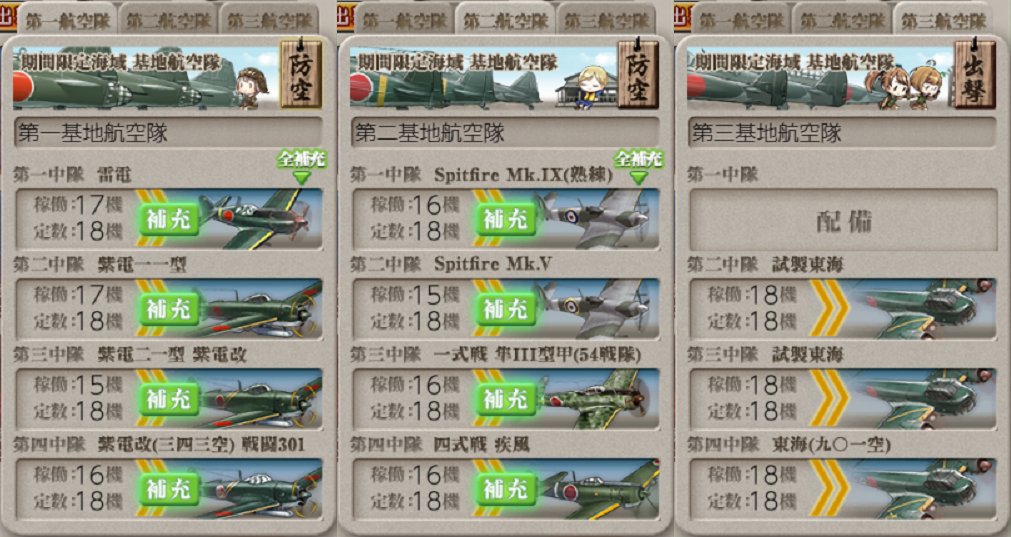Click the 紫電一一型 aircraft image

pos(259,309)
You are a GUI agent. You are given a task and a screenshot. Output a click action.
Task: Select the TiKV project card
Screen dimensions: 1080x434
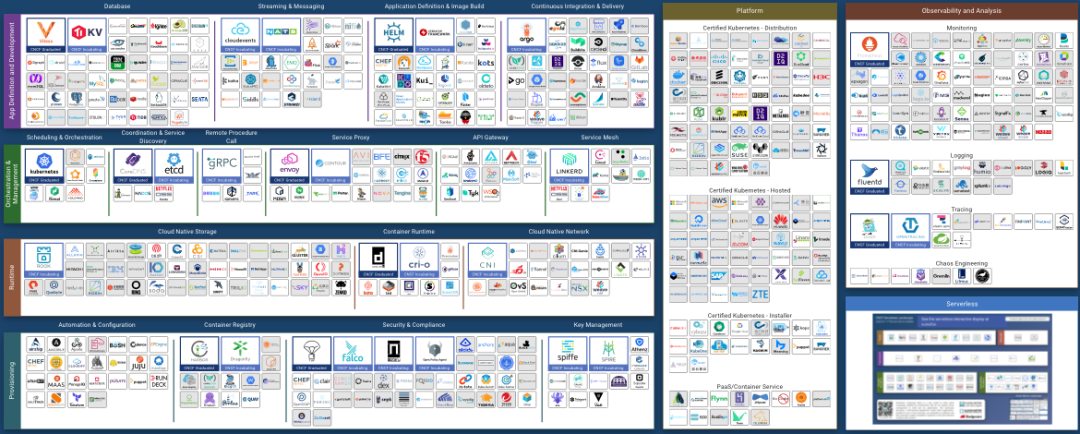(86, 34)
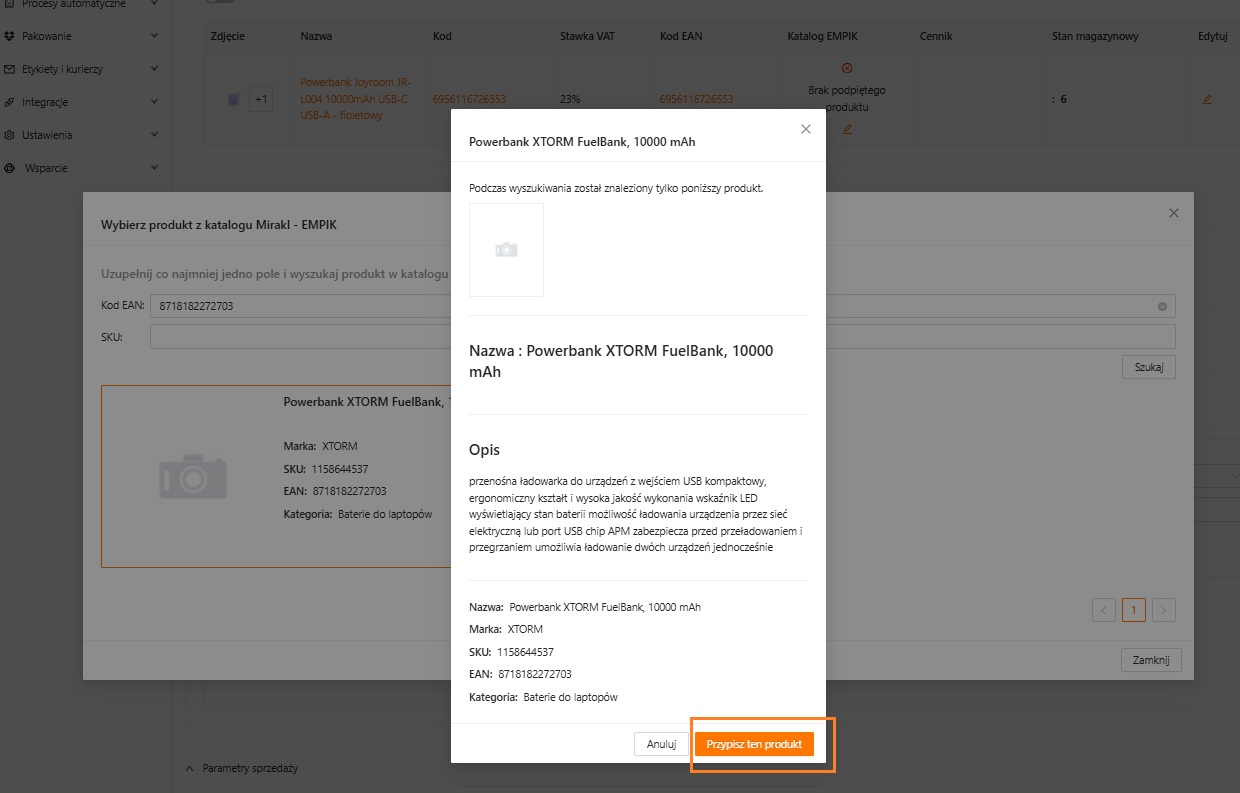Screen dimensions: 1240x793
Task: Clear the Kod EAN field with the X icon
Action: tap(1162, 306)
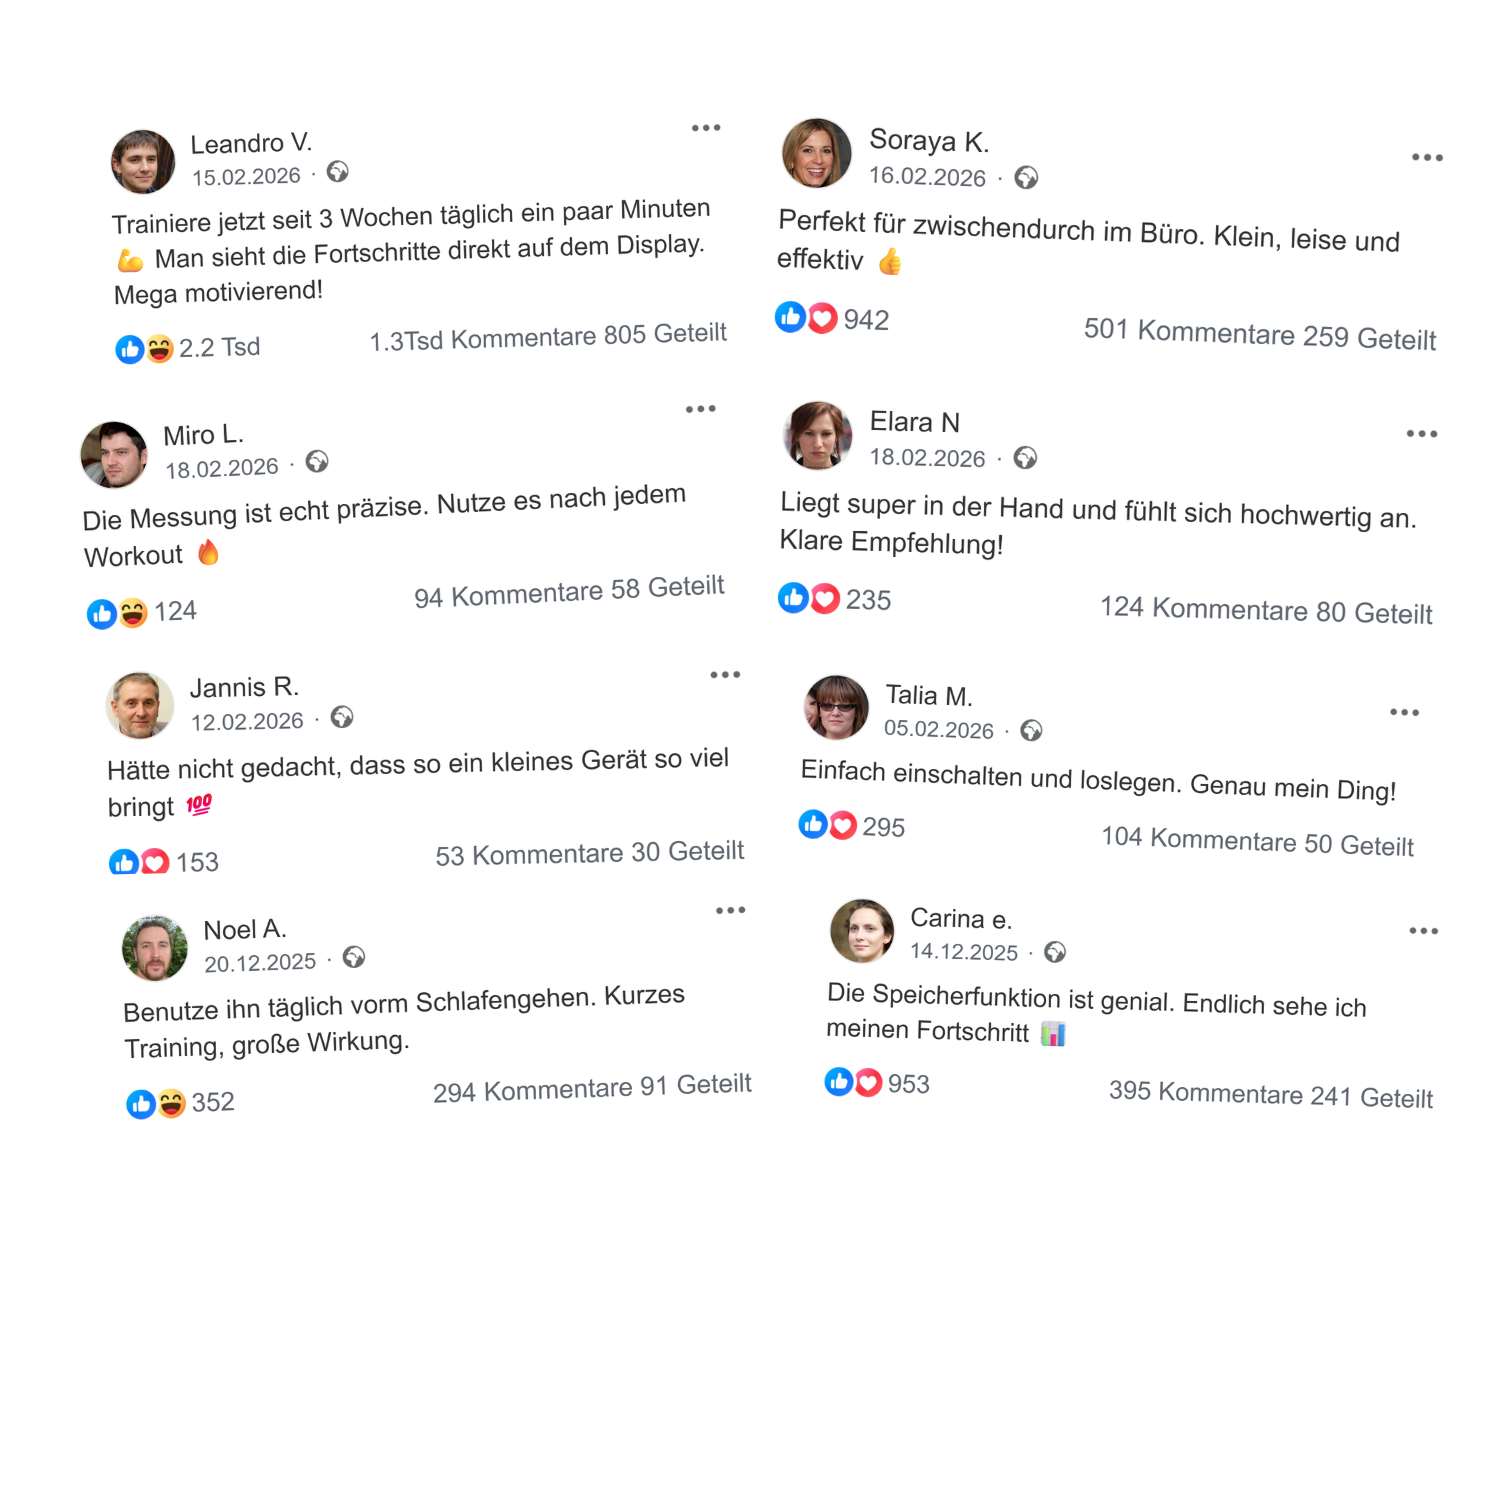Click the like reaction icon on Soraya K.'s post
Screen dimensions: 1500x1500
(x=790, y=318)
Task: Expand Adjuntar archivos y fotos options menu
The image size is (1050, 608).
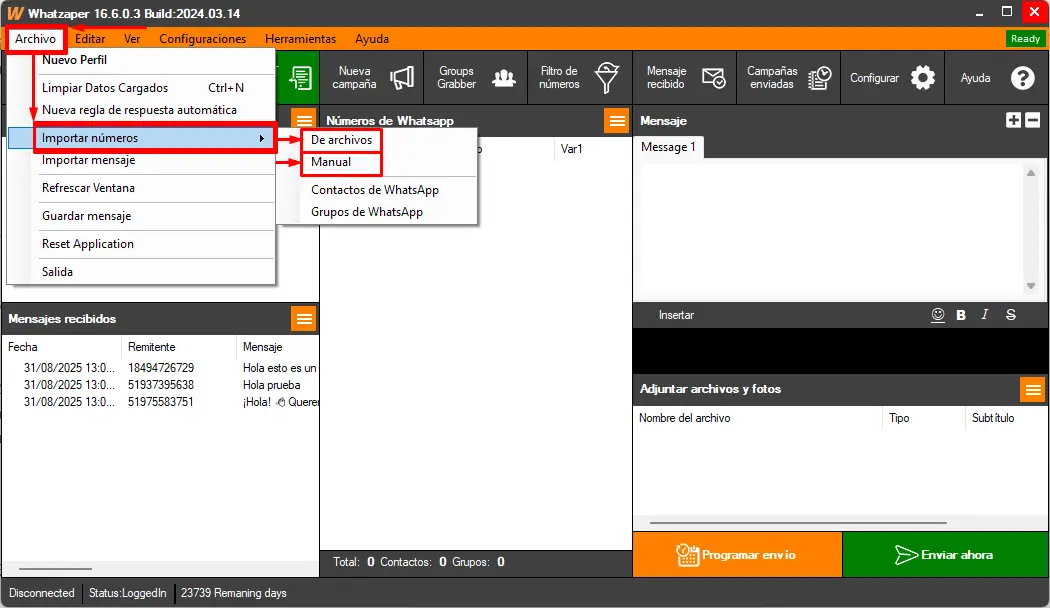Action: coord(1032,389)
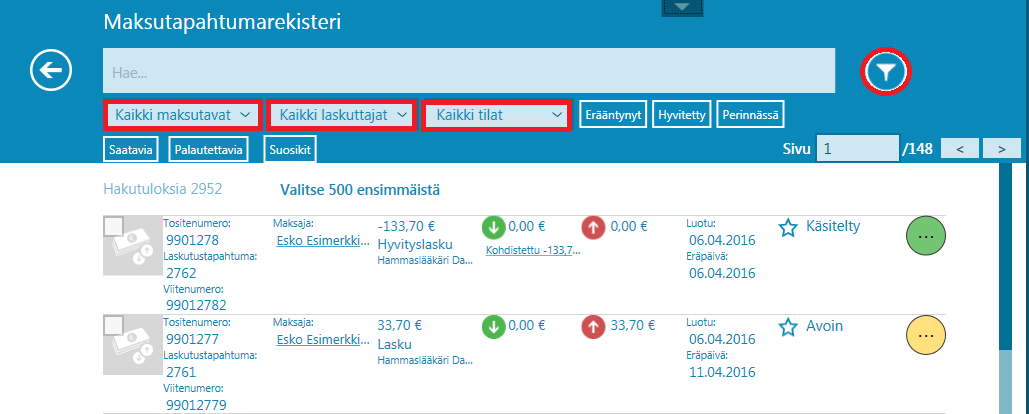Select the Saatavia filter tab

pyautogui.click(x=130, y=150)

....

*Task brief*.
Copy exactly the lines that run from the one containing "You are a GUI" to the last line of the records, both included, and leave out every picture.

*Answer section*.
You are a GUI agent. You are given a task and a screenshot. Output a click action.
Task: Select the TiKV project card
Screen dimensions: 1080x434
(86, 34)
Screen dimensions: 1240x793
Task: Clear the Kod EAN field with the X icon
Action: tap(1162, 306)
Click the like reaction icon on Soraya K.'s post
Screen dimensions: 1500x1500
(x=790, y=318)
Task: Expand Adjuntar archivos y fotos options menu
The image size is (1050, 608).
Action: coord(1032,389)
Select the Saatavia filter tab

pyautogui.click(x=130, y=150)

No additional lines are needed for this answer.